The visit will be a logistical one for the 65,000-tonne future flagship which left her home in Portsmouth last week for helicopter trials.
These helicopter trials take place before the fixed wing F35 Lightning II trials later this year.
The ship’s crew will, however, test their fitness with “Rock Race”, a 2.7 mile run on a route up to the summit of the iconic Rock of Gibraltar. They will try to crack the current record of 17mins 26 secs set in 1986.
“It is a great privilege for me to be bringing our new aircraft carrier into Gibraltar for her first ever overseas port visit,” Captain Jerry Kyd, the commanding officer of HMS Queen Elizabeth, said.
“Gibraltar is the perfect stop for HMS Queen Elizabeth as we conduct our flying trials in the waters off the Iberian Peninsula. And our visit also underlines the incredibly rich history and special relationship the Royal Navy and Royal Marines share with Gibraltar.”
Since departing the UK for the first time since being commissioned into the Royal Navy, HMS Queen Elizabeth and her ship’s company of 1,000 men and women have been undergoing intensive training.
Under the guidance of the Royal Navy’s Flag Officer Sea Training organisation, all those on board have been honing their skills in dealing with a series of lifelike exercise scenarios including fires, floods, man overboard drills and a simulated crash on deck.
The Commander of British Forces in Gibraltar, Commodore Mike Walliker, said: “Today is a landmark day for Gibraltar and its long-standing and illustrious relationship with the Royal Navy.
“As Commander British Forces I am personally delighted to be able to welcome HMS Queen Elizabeth for her very first visit. It is utterly appropriate and no surprise that the Rock is the first port of call for the ship as she embarks on an exciting journey which has taken her from the builder’s yard to eventually assuming her rightful position at the vanguard of the British fleet.”
The ship was escorted in to Gibraltar by the Royal Navy’s Devonport-based Type 23 frigate HMS Somerset.
Commander Tim Berry, the commanding officer of HMS Somerset, said: “Escorting the largest and most technologically advanced carrier ever built for the Royal Navy past the Rock of Gibraltar is of course a huge privilege.

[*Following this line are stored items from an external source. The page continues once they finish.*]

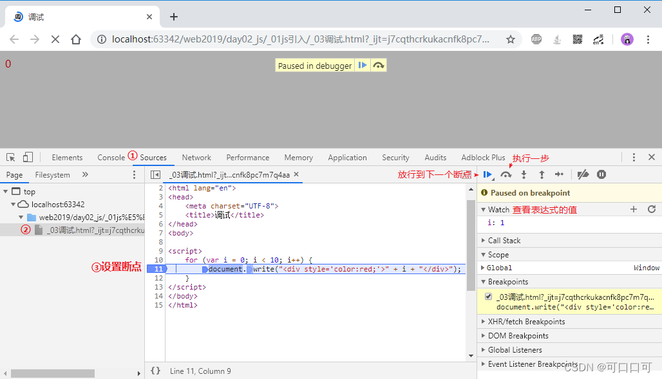
Task: Click the Step into next function call icon
Action: pos(524,174)
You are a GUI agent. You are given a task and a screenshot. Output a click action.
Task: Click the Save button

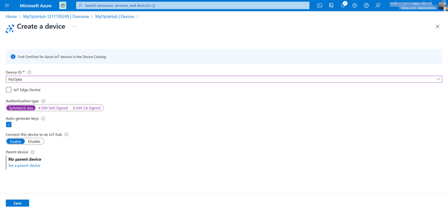tap(18, 203)
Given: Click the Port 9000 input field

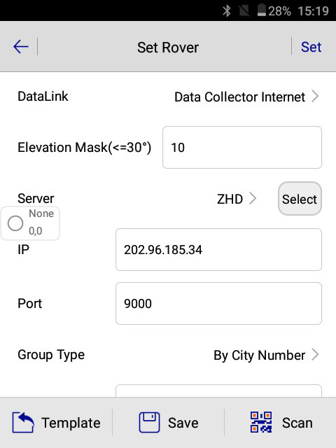Looking at the screenshot, I should click(218, 303).
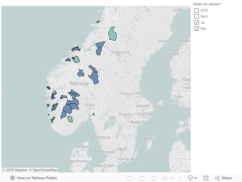Image resolution: width=242 pixels, height=182 pixels.
Task: Click the Revert icon in toolbar
Action: tap(153, 178)
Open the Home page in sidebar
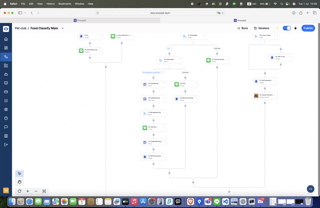 click(x=6, y=39)
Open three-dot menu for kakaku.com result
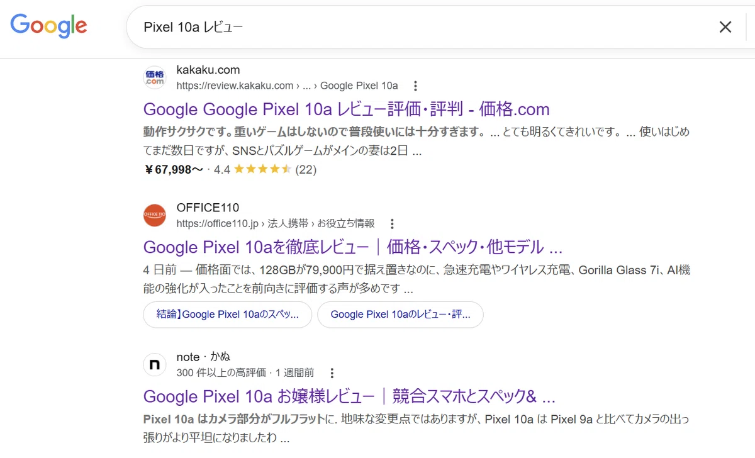 415,86
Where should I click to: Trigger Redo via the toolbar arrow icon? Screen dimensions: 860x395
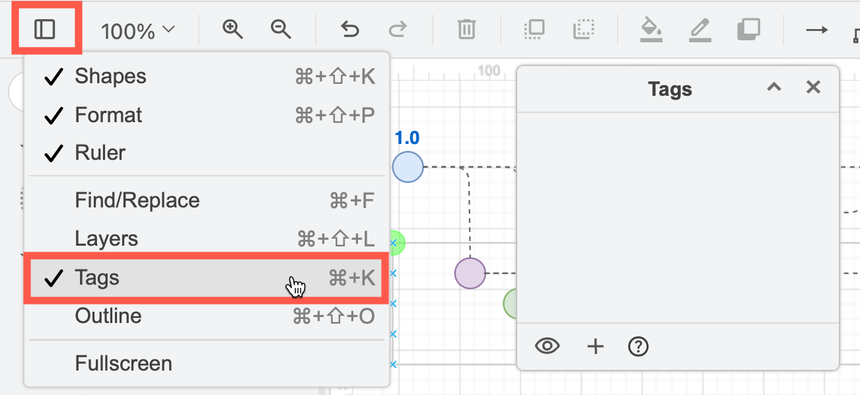click(398, 29)
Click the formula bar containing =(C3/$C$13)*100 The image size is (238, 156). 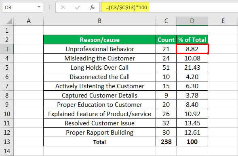click(169, 7)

“Importantly, it also brings about a new focus for my ship that is both challenging and exciting. Carrier Strike will undoubtedly play a key role in supporting Britain’s global narrative well into the second half of this century and for myself and my ship’s company to be part of this vision is inspiring and very rewarding.”

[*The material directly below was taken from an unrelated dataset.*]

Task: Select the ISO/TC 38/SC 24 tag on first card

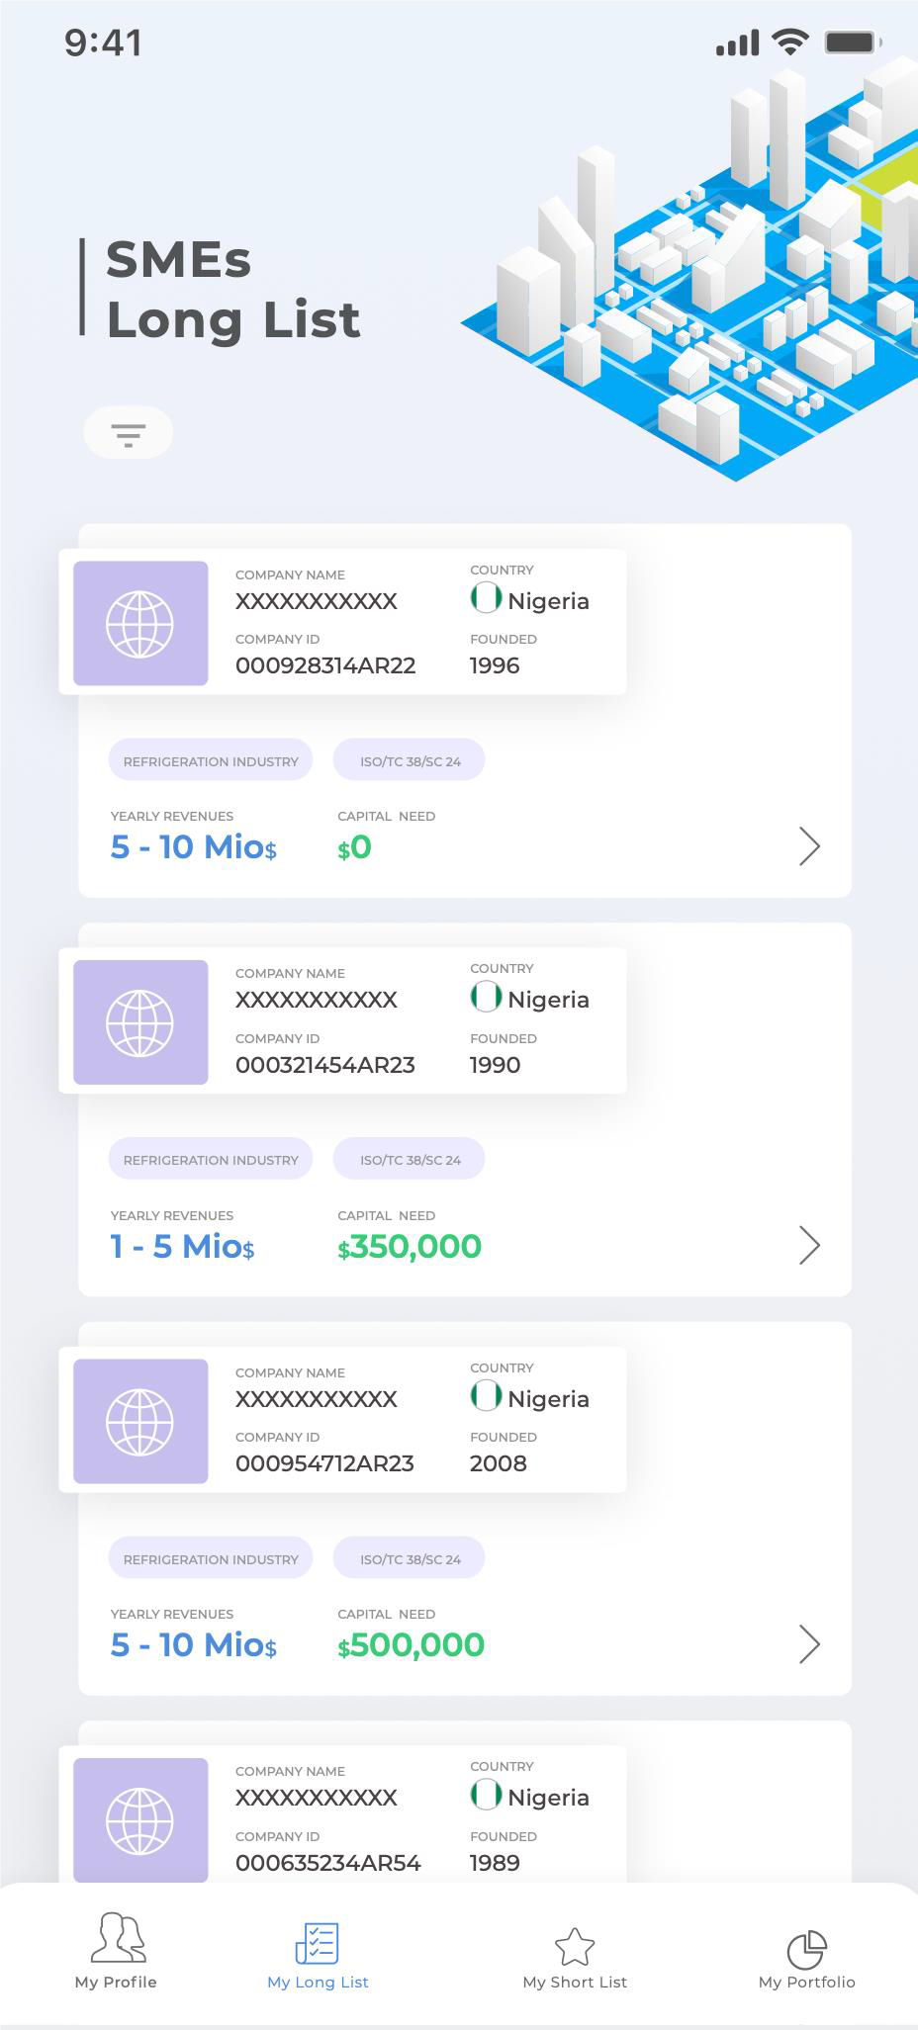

On leaving Gibraltar HMS Queen Elizabeth will return to sea to conduct helicopter trials with specially equipped Merlin and Chinook aircraft from the Aircraft Test and Evaluation Centre at MOD Boscombe Down. The data collected will be analysed to work out their operating parameters at sea, ahead of fixed wing flying trials with the F-35B Lightning II Joint Strike Fighter off the east coast of the United States in the summer.